Pour le professeur de droit et de relations internationales, décréter la mort définitive de l'ONU serait une erreur stratégique majeure. Si l'organisation est politiquement affaiblie, ses agences spécialisées (UNICEF, OMS, PAM, HCR) continuent de jouer un rôle humanitaire irremplaçable pour la survie de millions de personnes à travers le monde.
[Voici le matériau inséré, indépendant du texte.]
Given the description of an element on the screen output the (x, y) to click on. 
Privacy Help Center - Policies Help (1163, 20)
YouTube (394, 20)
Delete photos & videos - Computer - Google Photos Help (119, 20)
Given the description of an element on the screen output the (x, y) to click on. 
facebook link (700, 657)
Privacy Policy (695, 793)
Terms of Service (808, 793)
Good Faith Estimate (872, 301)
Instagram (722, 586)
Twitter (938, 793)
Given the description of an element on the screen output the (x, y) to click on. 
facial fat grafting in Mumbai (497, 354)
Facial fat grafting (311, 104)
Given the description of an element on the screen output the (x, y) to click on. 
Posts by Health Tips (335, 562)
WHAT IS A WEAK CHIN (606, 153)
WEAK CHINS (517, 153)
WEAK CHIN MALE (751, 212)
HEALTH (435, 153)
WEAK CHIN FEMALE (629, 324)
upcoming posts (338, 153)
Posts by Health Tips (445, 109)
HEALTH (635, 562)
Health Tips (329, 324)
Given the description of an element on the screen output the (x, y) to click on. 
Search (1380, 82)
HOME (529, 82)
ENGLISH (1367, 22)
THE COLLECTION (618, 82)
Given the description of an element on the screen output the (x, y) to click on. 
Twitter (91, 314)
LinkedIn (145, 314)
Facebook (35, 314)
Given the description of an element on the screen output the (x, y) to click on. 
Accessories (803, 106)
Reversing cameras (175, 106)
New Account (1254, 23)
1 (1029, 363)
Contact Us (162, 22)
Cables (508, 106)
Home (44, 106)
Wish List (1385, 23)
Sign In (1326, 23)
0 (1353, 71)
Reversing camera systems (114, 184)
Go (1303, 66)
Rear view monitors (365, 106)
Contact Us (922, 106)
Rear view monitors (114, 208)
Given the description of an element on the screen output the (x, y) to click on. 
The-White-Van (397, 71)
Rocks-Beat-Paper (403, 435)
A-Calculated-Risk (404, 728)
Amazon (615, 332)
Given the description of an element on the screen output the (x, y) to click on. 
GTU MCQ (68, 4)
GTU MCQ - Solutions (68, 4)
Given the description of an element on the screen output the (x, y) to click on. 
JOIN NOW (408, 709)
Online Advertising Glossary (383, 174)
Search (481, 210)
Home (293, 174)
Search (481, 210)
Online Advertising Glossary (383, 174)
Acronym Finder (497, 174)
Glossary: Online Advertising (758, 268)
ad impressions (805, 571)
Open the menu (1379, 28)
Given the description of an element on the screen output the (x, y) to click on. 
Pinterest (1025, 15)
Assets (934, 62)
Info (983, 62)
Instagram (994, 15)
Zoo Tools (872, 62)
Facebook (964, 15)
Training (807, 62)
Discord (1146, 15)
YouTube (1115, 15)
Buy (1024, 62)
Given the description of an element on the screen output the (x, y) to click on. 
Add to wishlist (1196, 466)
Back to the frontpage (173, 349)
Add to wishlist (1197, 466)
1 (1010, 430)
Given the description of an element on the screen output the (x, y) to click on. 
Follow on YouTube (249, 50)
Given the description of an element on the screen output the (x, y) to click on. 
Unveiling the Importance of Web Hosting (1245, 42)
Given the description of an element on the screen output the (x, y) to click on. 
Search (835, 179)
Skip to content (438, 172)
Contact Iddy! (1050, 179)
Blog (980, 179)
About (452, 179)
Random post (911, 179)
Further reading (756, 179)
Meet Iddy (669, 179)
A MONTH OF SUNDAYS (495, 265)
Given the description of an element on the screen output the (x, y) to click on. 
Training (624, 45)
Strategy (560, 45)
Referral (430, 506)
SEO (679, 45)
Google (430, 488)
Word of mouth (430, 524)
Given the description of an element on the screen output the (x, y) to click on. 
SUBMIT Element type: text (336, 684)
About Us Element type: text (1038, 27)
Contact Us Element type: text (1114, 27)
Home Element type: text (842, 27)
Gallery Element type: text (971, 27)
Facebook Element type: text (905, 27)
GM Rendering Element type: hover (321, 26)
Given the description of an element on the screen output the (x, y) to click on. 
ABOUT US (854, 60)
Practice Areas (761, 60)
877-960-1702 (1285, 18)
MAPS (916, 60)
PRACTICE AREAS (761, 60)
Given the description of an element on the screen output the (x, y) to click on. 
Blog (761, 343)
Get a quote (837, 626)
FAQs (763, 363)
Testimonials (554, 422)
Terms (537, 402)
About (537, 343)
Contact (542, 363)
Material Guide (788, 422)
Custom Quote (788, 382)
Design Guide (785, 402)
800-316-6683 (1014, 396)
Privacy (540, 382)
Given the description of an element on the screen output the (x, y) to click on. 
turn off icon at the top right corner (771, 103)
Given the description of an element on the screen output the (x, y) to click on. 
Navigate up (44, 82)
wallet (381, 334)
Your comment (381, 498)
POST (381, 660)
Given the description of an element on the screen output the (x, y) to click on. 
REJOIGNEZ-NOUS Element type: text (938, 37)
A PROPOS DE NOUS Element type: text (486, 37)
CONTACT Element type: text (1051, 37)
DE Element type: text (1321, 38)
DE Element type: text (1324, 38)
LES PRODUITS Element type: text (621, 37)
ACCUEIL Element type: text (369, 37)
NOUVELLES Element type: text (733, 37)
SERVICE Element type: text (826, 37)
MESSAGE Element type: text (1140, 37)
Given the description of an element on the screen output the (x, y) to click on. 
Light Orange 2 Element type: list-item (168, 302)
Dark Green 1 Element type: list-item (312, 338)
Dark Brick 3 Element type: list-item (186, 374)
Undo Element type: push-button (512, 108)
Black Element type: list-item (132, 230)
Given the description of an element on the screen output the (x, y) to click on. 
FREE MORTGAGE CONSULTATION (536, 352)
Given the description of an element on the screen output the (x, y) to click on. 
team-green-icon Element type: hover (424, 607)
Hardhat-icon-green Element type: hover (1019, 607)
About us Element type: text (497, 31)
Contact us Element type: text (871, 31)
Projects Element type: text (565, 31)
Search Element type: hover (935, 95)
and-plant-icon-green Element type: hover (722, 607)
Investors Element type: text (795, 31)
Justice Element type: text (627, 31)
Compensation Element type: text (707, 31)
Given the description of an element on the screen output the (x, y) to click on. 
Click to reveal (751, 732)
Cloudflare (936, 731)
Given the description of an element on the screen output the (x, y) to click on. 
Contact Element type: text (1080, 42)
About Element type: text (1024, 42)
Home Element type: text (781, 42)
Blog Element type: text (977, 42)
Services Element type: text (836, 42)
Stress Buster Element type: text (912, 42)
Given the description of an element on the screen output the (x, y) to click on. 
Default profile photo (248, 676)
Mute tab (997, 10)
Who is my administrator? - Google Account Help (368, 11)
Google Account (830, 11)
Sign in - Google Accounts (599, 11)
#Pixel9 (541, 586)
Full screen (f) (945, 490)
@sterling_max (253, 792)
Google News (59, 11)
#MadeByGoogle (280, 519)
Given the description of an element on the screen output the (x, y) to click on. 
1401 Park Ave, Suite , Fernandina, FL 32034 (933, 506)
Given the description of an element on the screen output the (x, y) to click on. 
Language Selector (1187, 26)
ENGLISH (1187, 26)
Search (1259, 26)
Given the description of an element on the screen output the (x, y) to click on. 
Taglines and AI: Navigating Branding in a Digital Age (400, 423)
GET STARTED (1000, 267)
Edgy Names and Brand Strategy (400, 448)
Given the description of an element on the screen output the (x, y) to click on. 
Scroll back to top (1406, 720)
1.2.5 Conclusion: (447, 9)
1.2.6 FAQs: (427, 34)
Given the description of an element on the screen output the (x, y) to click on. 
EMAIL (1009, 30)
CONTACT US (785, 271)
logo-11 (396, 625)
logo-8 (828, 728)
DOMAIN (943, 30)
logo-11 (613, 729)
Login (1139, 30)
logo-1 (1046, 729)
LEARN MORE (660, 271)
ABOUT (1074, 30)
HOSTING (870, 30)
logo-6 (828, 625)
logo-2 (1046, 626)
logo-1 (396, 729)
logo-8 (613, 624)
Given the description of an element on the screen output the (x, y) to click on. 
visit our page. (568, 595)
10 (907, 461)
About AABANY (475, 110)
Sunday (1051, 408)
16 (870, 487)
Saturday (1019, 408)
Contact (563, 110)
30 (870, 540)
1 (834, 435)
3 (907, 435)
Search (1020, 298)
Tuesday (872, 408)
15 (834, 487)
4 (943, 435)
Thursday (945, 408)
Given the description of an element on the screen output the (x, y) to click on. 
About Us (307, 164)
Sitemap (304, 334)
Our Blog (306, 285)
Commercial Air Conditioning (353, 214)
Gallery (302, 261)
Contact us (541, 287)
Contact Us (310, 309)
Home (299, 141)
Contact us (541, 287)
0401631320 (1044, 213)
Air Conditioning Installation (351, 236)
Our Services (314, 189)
Le défi réside donc dans la transition d'un "organe croupion" vers une institution rénovée, capable d'intégrer les nouvelles réalités de la puissance mondiale.

La réforme proposée par Christian Sabba Wilson s'articule autour de trois axes prioritaires :

  • L'élargissement du Conseil de sécurité : Intégrer de nouveaux membres permanents issus du Sud Global (comme l'Inde, le Brésil, le Nigéria ou l'Afrique du Sud) pour restaurer la représentativité géographique de l'organe exécutif.
  • L'encadrement du droit de veto : Limiter l'utilisation du veto pour les questions relatives aux crimes de masse, aux génocides et aux crises humanitaires majeures, en permettant à l'Assemblée générale de court-circuiter le Conseil par un vote à la majorité qualifiée.
  • Le renforcement du multilatéralisme thématique : Redonner du pouvoir normatif à l'ONU sur les enjeux globaux du futur, tels que la régulation internationale de l'intelligence artificielle, la justice climatique et la biosécurité.

Seule une révision audacieuse et courageuse de ses structures permettra à l'ONU de retrouver sa légitimité et de prouver qu'elle reste le seul outil universel capable d'éviter le retour à un état de nature international, où la force prime sur le droit.